Repeat everything in the material from the line containing "Click xStocks' '2 chains' label" down to the line containing "This screenshot has height=827, width=1316.", including both of those lines.

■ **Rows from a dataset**

— Start —

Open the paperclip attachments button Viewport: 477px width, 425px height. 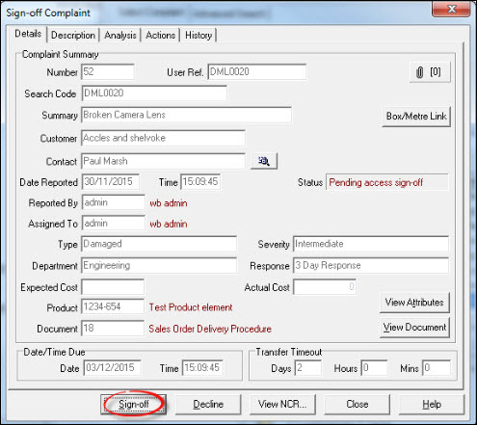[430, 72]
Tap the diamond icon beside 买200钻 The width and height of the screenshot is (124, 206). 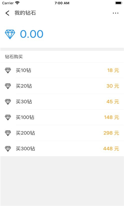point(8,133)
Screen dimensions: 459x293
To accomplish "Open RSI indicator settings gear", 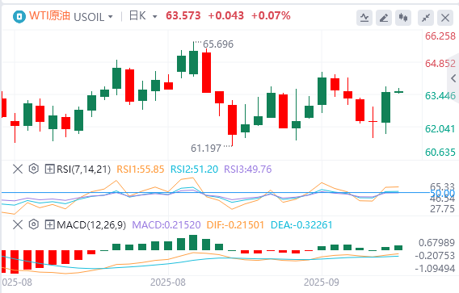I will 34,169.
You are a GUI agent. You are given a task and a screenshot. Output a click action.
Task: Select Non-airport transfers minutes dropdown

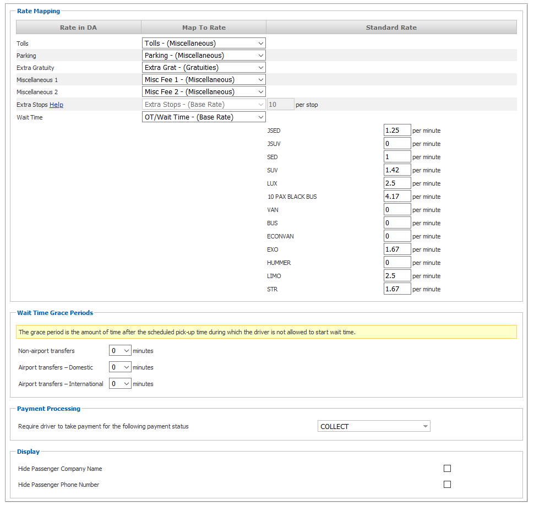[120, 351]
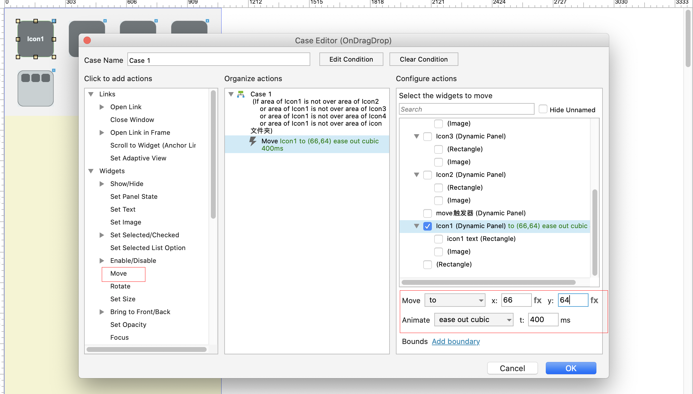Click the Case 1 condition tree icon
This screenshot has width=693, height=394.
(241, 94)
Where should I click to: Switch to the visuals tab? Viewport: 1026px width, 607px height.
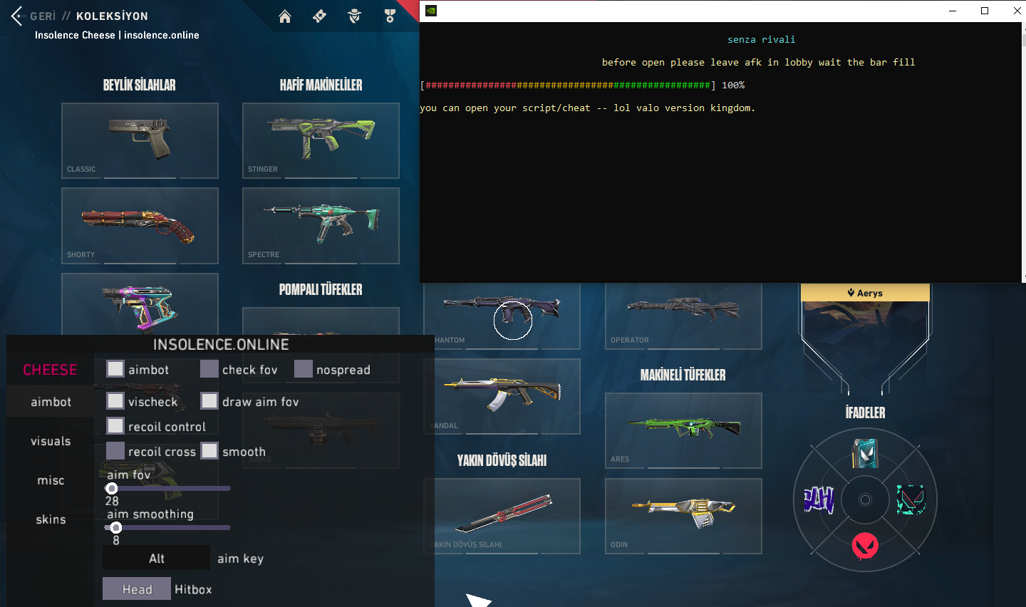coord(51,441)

— End —
— Start —

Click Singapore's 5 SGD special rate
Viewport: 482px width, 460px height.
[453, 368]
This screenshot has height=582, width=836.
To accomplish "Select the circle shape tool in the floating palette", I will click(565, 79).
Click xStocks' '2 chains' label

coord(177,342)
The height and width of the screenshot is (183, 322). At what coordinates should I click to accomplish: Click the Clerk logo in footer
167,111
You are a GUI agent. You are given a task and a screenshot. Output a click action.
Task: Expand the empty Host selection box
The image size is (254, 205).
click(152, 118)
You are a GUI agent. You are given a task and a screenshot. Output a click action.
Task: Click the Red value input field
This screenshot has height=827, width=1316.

— End —

■ **Full output**
Click xStocks' '2 chains' label

coord(177,342)
The height and width of the screenshot is (183, 322). At what coordinates should I click to accomplish: Click the Clerk logo in footer
167,111
You are a GUI agent. You are given a task and a screenshot. Output a click action.
Task: Expand the empty Host selection box
The image size is (254, 205).
click(152, 118)
You are a GUI agent. You are given a task and a screenshot. Output a click action.
Task: Click the Red value input field
This screenshot has height=827, width=1316.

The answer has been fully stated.